Il est évident que le couple franco-allemand, même s’il est largement mythifié par les Français reste néanmoins une institution de poids en Europe, et dans la crise que l’on traverse il faut maintenir une unité entre les deux plus gros pays. Mais il ne faudrait pas donner l’impression à nos partenaires que les deux plus gros pays décident pour l‘ensemble des 27 pays membres : c’est toute l’ambiguïté de l’Europe à 27, tout le monde sait que l’on ne peut pas décider à 27 en même temps on s’est fixé des règles du jeu où tout le monde est censé être égal au moins en dignité, peut être pas en % de voix mais en dignité. Oui, il faut écouter Malte et les Lettons, cela chagrine peut être Nicolas Sarkozy, mais il a soutenu ce principe et le traité qui l’institue.

Nicolas Sarkozy peut-il transformer son volontarisme européen en atout de campagne pour 2012 ?

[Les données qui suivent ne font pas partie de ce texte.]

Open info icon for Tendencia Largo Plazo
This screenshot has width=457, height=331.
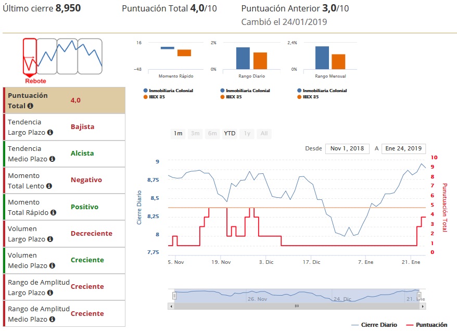click(50, 133)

Ca va dépendre de qui il aura en face de lui. Même s’il devrait pouvoir se prévaloir d’une expérience internationale (et surtout européenne) sans commune mesure avec l’adversaire qu’il aura en face de lui, on sait qu’une élection présidentielle dans n’importe quel pays se joue rarement sur les sujets internationaux ; on le voit bien aux Etats-Unis où la campagne va essentiellement aborder les questions nationales comme le chômage et de ce point de vue, les européistes ou les grands partisans de l’UE se leurrent toujours sur l’importance du sujet dans la tête des citoyens. Enfin, l’Europe est importante en ce que je pense que le seul sujet de la présidentielle reste la préservation ou non de la note triple A de la dette française : s’il y a dégradation le lendemain ou dans les jours, semaines ou mois qui suivent l’élection présidentielle, la France peut craindre le pire.

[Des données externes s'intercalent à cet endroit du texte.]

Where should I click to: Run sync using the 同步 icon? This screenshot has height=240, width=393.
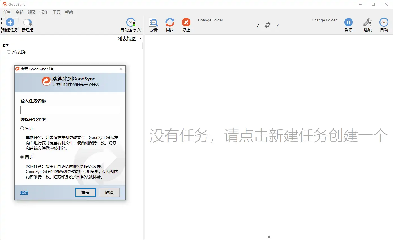[170, 25]
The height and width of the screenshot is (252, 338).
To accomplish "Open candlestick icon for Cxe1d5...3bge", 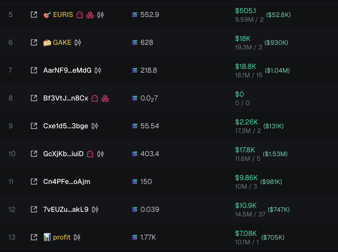I will point(95,126).
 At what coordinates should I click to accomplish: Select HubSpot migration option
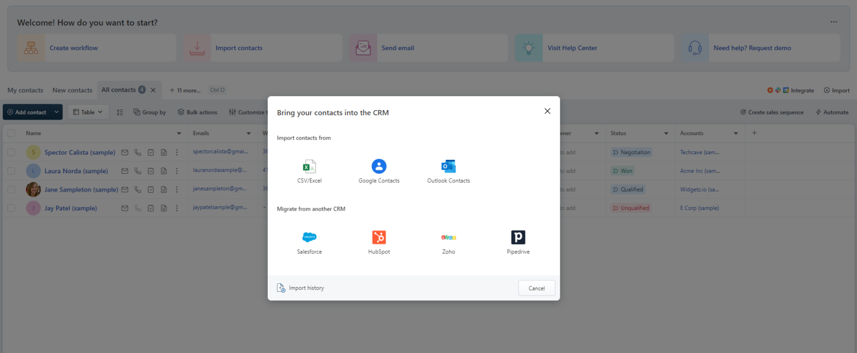coord(379,241)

Evidemment je dis que cela sera le sujet de la campagne, mais en réalité ça n’est pas cela qu’on va dire aux gens. Il s’agit véritablement de toute la problématique de la préservation ou non du modèle social français, de faire maigrir l’Etat, de réduire son champ d’intervention, de remettre de l’ordre dans les finances publiques, c’est cela le vrai sujet. Pour le dire autrement, le sujet ne sera pas les finances publiques mais plutôt ce que l’on disait sur l’Alsace entre 1870 et 1918 : « y penser toujours, n’en parler jamais ».